* _Provided information_

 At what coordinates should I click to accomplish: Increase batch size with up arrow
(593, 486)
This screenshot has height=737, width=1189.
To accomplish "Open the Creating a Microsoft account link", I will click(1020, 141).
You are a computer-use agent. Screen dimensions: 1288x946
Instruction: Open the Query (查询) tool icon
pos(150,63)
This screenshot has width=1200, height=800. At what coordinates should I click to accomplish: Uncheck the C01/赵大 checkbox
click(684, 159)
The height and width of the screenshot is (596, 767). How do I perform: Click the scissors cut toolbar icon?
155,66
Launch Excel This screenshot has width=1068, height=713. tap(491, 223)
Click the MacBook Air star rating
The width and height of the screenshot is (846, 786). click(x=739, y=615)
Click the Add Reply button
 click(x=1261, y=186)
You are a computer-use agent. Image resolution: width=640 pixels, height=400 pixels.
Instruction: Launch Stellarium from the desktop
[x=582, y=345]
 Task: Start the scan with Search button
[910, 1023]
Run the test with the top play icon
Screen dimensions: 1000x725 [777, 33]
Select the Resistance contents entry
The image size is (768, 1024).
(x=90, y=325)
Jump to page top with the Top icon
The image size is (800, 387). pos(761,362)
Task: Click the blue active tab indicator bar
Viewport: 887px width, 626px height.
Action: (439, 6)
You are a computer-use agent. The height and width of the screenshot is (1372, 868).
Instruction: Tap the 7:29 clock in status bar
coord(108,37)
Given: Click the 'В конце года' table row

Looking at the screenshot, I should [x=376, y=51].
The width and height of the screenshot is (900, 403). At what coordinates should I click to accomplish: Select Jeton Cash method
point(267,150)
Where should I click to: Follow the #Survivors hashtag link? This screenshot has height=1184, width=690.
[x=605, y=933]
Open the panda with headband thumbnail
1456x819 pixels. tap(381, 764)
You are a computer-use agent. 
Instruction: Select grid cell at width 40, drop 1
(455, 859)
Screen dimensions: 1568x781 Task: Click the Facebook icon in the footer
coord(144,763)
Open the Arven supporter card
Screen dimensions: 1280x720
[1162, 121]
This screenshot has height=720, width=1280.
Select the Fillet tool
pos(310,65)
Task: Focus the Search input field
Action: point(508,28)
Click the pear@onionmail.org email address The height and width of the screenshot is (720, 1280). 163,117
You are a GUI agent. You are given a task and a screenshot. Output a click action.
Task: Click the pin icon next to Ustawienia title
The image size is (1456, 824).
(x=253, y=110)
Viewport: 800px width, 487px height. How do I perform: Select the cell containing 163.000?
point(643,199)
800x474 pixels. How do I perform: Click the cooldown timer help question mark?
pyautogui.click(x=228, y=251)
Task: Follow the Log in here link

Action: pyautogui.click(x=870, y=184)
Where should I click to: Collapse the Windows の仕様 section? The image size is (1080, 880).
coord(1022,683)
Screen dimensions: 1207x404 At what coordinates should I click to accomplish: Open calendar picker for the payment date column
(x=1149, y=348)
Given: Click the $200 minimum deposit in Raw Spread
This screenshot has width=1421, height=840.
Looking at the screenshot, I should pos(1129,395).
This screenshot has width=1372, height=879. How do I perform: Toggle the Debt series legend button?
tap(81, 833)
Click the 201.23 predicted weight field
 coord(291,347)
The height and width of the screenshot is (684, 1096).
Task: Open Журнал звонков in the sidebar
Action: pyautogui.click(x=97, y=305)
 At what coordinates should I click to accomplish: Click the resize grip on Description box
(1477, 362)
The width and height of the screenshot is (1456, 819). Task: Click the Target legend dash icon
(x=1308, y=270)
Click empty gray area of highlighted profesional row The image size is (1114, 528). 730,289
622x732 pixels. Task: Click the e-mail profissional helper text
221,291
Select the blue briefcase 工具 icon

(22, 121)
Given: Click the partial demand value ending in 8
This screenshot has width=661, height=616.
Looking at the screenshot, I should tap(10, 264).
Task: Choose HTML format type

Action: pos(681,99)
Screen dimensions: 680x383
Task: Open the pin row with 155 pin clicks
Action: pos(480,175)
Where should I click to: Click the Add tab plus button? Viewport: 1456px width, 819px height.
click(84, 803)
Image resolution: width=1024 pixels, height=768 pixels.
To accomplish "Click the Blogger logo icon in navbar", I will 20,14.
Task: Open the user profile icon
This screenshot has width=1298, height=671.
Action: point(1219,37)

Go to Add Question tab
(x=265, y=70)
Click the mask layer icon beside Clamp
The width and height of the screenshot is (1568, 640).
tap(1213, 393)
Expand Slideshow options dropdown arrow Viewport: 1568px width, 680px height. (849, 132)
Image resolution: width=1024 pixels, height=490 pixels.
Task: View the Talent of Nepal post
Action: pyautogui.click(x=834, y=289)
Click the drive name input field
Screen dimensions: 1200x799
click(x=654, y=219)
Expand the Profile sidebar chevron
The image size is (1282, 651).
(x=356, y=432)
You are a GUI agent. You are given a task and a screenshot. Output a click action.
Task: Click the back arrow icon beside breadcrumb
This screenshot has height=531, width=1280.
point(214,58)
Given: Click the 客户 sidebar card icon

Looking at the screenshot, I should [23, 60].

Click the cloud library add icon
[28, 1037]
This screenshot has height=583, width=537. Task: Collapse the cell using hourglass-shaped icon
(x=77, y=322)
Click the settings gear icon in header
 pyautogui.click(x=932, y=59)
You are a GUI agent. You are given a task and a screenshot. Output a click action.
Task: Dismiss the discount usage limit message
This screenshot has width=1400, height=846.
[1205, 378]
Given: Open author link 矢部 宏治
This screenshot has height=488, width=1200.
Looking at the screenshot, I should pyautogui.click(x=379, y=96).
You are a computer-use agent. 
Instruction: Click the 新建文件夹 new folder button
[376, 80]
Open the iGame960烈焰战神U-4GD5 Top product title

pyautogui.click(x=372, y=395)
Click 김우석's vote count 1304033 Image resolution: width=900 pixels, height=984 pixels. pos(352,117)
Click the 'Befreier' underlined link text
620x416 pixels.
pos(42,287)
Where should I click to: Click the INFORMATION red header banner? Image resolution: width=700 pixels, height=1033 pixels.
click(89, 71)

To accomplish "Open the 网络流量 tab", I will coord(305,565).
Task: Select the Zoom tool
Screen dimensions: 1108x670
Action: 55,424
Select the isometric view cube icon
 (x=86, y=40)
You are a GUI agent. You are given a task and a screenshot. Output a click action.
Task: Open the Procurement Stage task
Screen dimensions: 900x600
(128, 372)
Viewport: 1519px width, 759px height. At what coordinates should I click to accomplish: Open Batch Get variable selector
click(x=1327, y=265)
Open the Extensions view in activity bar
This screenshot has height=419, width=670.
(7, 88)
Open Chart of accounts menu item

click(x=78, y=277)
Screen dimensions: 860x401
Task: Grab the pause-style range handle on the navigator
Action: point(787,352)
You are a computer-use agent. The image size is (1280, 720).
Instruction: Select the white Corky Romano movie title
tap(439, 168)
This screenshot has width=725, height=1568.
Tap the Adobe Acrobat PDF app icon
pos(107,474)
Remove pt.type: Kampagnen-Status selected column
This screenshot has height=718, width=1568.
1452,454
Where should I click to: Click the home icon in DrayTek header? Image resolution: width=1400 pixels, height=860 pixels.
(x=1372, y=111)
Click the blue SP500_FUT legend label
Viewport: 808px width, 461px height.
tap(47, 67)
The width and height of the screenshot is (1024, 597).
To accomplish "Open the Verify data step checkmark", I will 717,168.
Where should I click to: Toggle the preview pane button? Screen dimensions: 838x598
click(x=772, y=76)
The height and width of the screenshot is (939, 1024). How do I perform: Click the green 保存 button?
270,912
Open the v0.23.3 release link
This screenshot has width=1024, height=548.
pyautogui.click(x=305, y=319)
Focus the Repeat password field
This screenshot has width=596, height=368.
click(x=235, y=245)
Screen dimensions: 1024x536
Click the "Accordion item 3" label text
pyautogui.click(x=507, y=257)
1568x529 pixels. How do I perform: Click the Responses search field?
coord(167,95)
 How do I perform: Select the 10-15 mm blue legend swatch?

* _Exercise_
All the lines that hold the word "beside" must appear in the answer, copied from the records.

* _Exercise output_
Click the mask layer icon beside Clamp
Task: Click the back arrow icon beside breadcrumb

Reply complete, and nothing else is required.